4.2.4 Scatterplot + Cluster

We already saw we can use any learner to draw a fit line in a scatter plot. You can similarly use any clutering algorithm to cluster the data and color them by cluster membership. Let’s use HOPACH (Van der Laan and Pollard 2003) to cluster the famous iris dataset. Learn more about [Clustering].

mplot3_xy(iris$Sepal.Length, iris$Petal.Length,
          cluster = "hopach")

4.3 Heatmaps

x <- rnormmat(20, 20, seed = 2018)
x.cor <- cor(x)

mplot3_heatmap(x.cor)

Notice how mplot3_heatmap’s colorbar defaults to 10 overlapping discs on either side of zero, representing a 10% change from one to the next.

Turn off hierarchical clustering and dendrogram:

mplot3_heatmap(x.cor, Colv = NA, Rowv = NA)

4.4 Barplots

mplot3_bar(VADeaths,
           col = colorRampPalette(c("#82afd3", "#000f3a"))(nrow(VADeaths)),
           group.names = rownames(VADeaths),
           group.legend = TRUE)

4.5 Boxplots

Some synthetic data:

x <- rnormmat(200, 4, return.df = TRUE, seed = 2019)
colnames(x) <- c("mango", "banana", "tangerine", "sugar")

mplot3_box(x)

4.6 Mosaic Plots

Mosaic plots are a great way to visualize count data, e.g. from a contingency table.

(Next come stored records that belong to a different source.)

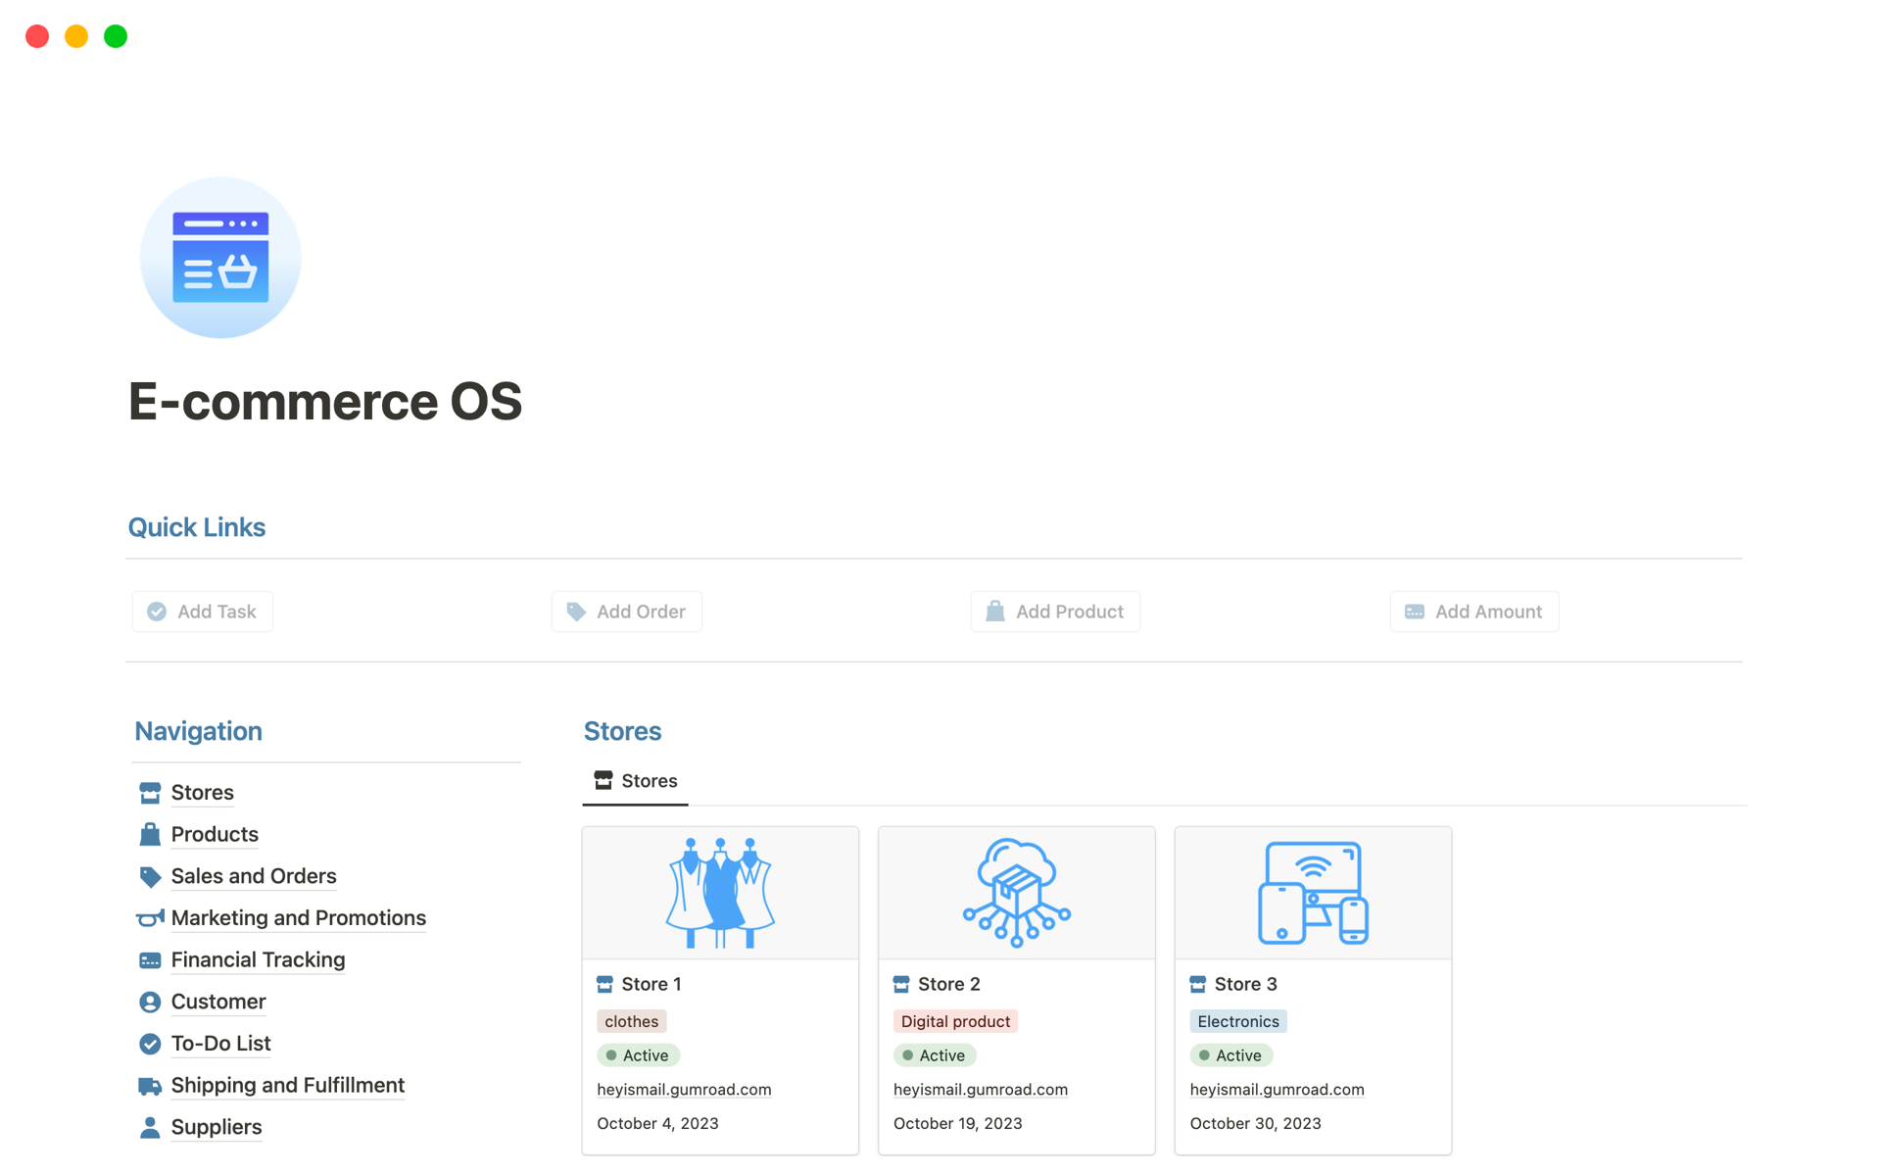Image resolution: width=1881 pixels, height=1176 pixels.
Task: Click the card icon beside Financial Tracking
Action: [x=150, y=960]
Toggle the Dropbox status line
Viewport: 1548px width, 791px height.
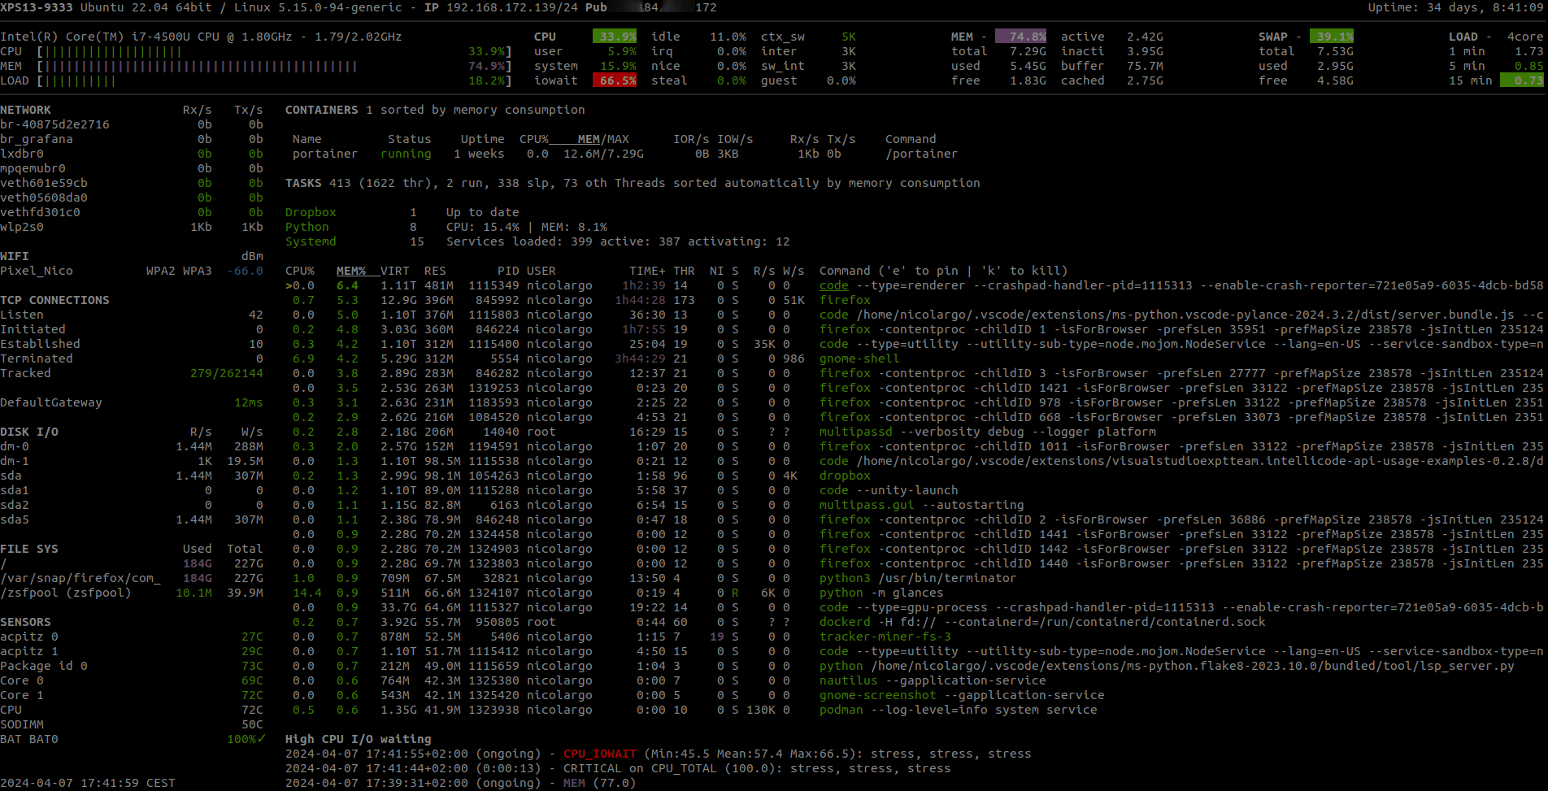click(311, 211)
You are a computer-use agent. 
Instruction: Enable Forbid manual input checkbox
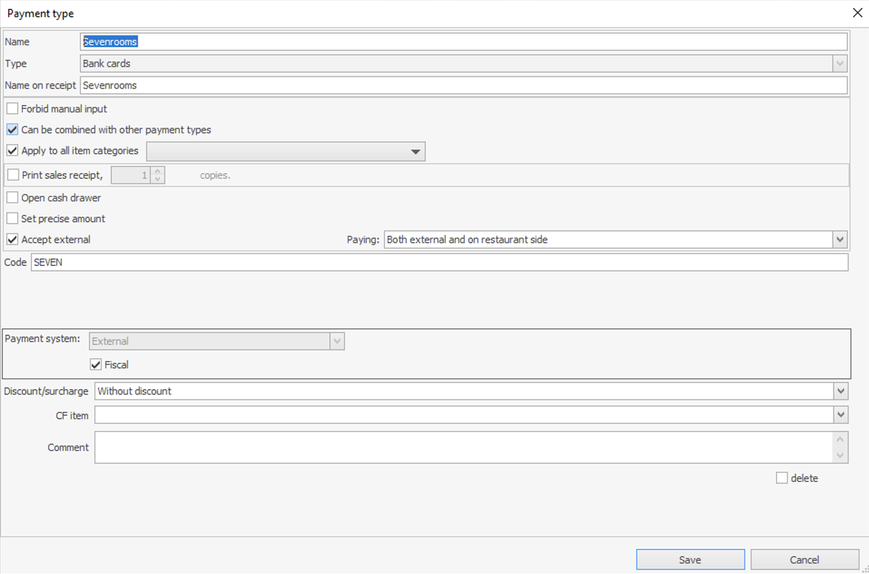coord(12,109)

Some synthetic data from R’s documentation:

party <- as.table(rbind(c(762, 327, 468), c(484, 239, 477)))
dimnames(party) <- list(gender = c("F", "M"),
                        party = c("Democrat","Independent", "Republican"))

mplot3_mosaic(party)

4.7 Decision Boundaries

The goal of a classifier is to establish a decision boundary in feature space separating the different outcome classes. While most feature spaces are high dimensional and cannot be directly visualized, it is can still be helpful to look at decision boundaries in low-dimensional problems. We can compare different algorithms or the effects of hyperparameter tuning for a given algorithm.

4.7.1 2D synthetic data

Let’s create some 2D synthetic data using the mlbench package, and plot them, coloring by group, using mplot3_xy.

set.seed(2018)
data2D <- mlbench::mlbench.2dnormals(200)
dat <- data.frame(data2D$x, y = data2D$classes)
mplot3_xy(dat$X1, dat$X2, group = dat$y, marker.col = c("#18A3AC", "#F48024"))

4.7.2 Logistic Regression

mod.glm <- s_GLM(dat, verbose = FALSE, print.plot = FALSE)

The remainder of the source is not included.